Stored rows ▸
-- Begin --

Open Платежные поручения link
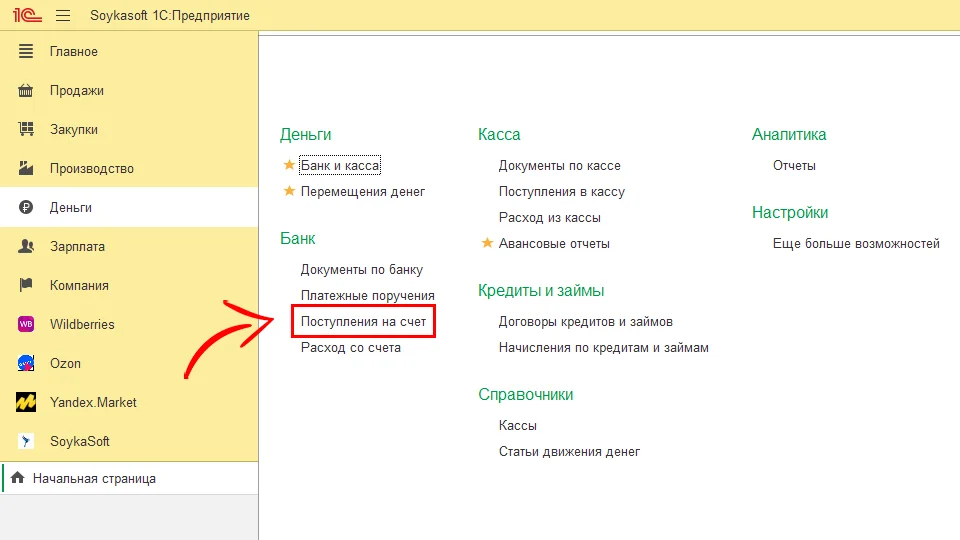 [367, 296]
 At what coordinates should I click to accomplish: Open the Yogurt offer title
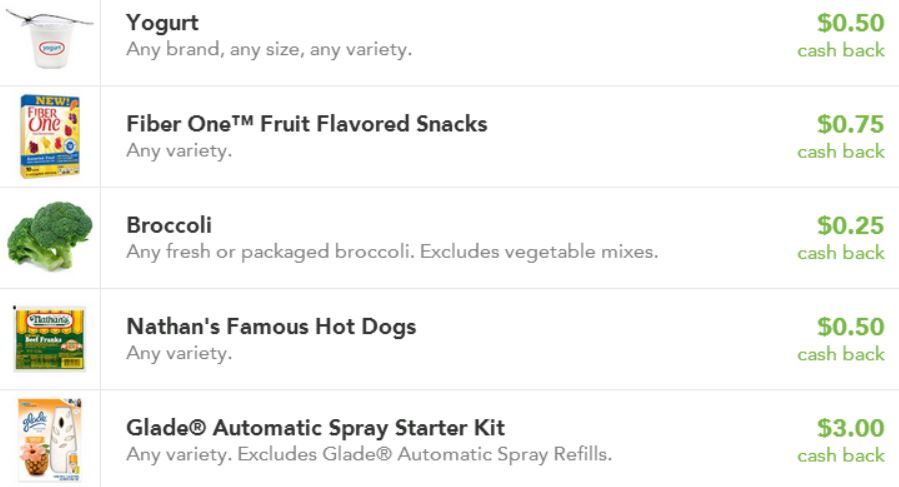point(162,23)
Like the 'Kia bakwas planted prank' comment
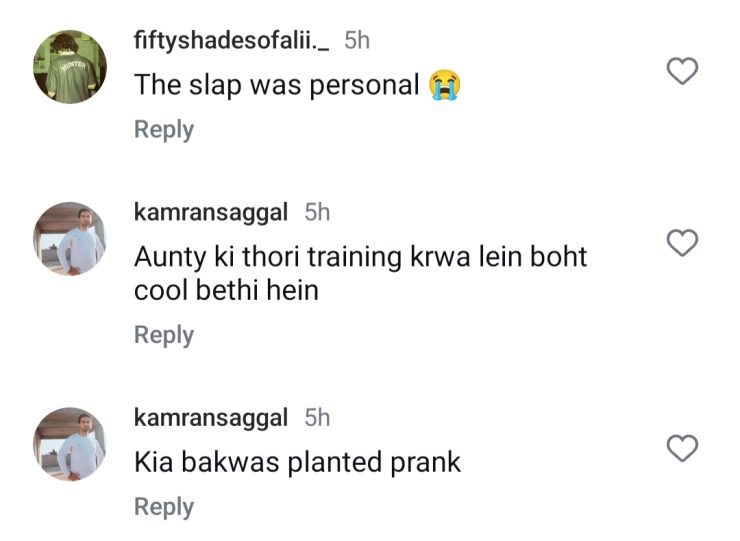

-- End --

Update these lines by replacing "Open" with "Select" wherever it occurs, leaving all other text unchanged. Omit the pictures from your answer.

Result for this exercise ▸
Select Платежные поручения link
 [367, 296]
 At what coordinates should I click to accomplish: Select the Yogurt offer title
point(162,23)
Like the 'Kia bakwas planted prank' comment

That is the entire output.